-------- Information shown

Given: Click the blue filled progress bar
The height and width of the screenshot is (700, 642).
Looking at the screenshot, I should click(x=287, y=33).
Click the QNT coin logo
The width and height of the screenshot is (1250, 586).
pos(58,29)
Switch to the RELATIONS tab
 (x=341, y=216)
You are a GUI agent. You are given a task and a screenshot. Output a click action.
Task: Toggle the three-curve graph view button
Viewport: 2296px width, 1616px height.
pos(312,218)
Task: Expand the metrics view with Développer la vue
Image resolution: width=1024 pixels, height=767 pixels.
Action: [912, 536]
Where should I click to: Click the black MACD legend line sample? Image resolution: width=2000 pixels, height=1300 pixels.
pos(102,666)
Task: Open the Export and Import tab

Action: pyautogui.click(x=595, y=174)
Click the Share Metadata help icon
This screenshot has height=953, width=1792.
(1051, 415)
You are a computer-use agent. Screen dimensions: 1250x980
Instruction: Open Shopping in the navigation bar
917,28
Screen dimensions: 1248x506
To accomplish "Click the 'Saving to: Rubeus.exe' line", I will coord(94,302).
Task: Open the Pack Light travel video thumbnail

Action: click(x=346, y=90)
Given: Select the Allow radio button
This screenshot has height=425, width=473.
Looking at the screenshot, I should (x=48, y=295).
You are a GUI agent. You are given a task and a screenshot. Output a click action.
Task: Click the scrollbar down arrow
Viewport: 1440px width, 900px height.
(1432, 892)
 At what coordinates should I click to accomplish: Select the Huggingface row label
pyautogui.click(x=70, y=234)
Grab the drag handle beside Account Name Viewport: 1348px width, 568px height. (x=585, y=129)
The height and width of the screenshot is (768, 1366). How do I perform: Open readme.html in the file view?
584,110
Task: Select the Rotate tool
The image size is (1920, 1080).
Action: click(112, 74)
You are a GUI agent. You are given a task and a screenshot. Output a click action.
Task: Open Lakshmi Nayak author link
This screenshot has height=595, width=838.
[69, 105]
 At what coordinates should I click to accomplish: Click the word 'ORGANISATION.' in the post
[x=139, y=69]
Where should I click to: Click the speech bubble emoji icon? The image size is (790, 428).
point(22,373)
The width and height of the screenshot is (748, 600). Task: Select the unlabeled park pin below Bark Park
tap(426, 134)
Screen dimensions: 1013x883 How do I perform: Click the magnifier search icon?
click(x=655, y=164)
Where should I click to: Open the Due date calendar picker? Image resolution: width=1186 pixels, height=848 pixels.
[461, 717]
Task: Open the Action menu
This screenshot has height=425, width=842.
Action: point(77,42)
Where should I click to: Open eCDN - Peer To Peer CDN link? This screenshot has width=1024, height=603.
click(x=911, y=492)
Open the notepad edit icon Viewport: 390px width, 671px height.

----------------

Stated problem:
Rewrite the lines from the one containing "Screen dimensions: 1013x883" through the last line of the items as a numbered list, leaving out any blank lines.

Completed exercise:
1. Screen dimensions: 1013x883 How do I perform: Click the magnifier search icon?
2. click(x=655, y=164)
3. Where should I click to: Open the Due date calendar picker? Image resolution: width=1186 pixels, height=848 pixels.
4. [461, 717]
5. Task: Open the Action menu
6. This screenshot has height=425, width=842.
7. Action: point(77,42)
8. Where should I click to: Open eCDN - Peer To Peer CDN link? This screenshot has width=1024, height=603.
9. click(x=911, y=492)
10. Open the notepad edit icon Viewport: 390px width, 671px height.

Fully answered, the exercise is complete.